Abstract

Black Germans occupy a unique position of simultaneous invisibility and hypervisibility. Since their country did away with the category of race due to its associations with the Nazis, on paper Black Germans are read as just “German” and de facto white. But they are also hypervisible, because in public their appearance makes them the target of discrimination and racist violence. Due to Black Germans’ structural invisibility, white Germans often fail to recognize the structural racism that affects their daily lives. In fact, white Germans commonly claim that racism is an American problem and not really an issue in Germany. Black German author Olivia Wenzel, in her recent autofictional novel 1000 Coils of Fear (2020), rejects this spectacle of racism that Germans commonly associate with America to instead expose the “quotidian violence” (Kara Keeling) in German society that allows the white majority to give its silent approval of racism.

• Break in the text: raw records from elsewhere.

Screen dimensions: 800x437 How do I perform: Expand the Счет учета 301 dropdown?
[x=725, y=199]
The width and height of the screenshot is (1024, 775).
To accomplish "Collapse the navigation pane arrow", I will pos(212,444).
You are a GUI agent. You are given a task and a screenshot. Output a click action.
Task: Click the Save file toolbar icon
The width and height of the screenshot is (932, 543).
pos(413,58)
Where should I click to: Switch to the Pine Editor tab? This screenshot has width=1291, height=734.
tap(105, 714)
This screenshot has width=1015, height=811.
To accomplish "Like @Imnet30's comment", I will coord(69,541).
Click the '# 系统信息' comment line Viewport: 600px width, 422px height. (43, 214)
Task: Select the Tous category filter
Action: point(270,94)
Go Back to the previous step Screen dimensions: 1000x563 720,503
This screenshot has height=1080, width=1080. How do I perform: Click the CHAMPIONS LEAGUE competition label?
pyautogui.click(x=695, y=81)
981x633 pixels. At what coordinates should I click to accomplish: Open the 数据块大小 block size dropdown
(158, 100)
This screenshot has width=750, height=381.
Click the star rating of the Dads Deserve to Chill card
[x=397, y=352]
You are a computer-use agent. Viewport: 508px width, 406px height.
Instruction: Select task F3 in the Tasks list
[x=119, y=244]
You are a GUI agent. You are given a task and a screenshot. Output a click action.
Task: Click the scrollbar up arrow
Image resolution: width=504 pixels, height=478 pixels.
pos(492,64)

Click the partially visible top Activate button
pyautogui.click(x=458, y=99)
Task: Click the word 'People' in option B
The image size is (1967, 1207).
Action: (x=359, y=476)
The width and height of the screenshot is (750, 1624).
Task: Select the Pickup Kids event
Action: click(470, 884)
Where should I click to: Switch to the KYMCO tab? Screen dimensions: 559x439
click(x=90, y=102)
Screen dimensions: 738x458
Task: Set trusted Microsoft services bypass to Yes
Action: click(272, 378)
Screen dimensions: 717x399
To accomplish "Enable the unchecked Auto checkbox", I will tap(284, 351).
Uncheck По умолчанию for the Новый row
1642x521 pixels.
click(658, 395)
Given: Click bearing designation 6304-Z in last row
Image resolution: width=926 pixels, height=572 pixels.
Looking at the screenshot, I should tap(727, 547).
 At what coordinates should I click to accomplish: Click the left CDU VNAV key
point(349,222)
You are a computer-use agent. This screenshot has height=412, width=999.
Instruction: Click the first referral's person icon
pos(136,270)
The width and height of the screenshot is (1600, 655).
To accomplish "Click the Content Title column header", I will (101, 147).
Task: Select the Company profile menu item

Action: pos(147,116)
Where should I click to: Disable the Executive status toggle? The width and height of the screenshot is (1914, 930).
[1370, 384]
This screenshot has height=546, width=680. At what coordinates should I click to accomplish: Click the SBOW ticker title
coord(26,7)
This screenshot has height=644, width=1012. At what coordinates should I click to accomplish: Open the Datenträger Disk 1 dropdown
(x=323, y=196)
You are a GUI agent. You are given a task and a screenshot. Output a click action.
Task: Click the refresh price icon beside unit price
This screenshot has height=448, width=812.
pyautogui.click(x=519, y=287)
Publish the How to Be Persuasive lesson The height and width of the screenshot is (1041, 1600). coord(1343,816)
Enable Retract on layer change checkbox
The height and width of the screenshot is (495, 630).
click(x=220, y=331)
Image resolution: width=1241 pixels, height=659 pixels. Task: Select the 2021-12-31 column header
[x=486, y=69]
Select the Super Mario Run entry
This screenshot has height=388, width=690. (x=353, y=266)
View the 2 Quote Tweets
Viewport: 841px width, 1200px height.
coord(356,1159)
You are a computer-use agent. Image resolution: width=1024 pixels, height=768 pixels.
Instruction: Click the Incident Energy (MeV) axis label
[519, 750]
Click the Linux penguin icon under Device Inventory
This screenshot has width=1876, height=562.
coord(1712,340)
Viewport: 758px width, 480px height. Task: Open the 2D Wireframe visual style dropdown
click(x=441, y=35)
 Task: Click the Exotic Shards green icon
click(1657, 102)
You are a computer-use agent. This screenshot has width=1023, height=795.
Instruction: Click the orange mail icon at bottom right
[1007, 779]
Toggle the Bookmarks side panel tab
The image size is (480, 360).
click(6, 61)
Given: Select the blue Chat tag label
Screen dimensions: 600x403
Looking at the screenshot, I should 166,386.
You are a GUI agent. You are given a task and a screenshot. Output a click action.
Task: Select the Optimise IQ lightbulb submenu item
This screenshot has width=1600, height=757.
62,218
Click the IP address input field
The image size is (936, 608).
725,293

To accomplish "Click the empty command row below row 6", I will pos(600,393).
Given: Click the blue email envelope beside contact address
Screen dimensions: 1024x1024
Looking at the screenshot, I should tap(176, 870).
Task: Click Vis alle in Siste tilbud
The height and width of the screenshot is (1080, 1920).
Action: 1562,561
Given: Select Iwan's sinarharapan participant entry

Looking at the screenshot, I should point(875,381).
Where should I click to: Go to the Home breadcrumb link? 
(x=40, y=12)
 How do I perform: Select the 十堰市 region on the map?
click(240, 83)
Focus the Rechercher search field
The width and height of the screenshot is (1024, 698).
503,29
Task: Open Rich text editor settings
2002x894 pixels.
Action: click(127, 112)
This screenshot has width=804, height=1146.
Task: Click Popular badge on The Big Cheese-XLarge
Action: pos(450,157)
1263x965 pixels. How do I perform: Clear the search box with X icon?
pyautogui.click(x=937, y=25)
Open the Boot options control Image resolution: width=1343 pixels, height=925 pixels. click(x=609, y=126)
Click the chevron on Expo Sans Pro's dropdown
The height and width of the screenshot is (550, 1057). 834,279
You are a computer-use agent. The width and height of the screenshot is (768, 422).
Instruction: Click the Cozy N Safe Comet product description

Arguably, 1000 Coils of Fear is not just about the terror of everyday Black life but also about Black life's endurance: the narrator's ability to survive despite the ever‐present terror of white supremacy, her ability to create new life, vis‐à‐vis her pregnancy, and the endless possibilities her future self and her future child can take. By using a narrative form—autofiction—that embodies the relational, fluid self of a queer, diasporic, Black subject, Wenzel's novel best captures Black Lives Matter's desire to center those folx who are often excluded.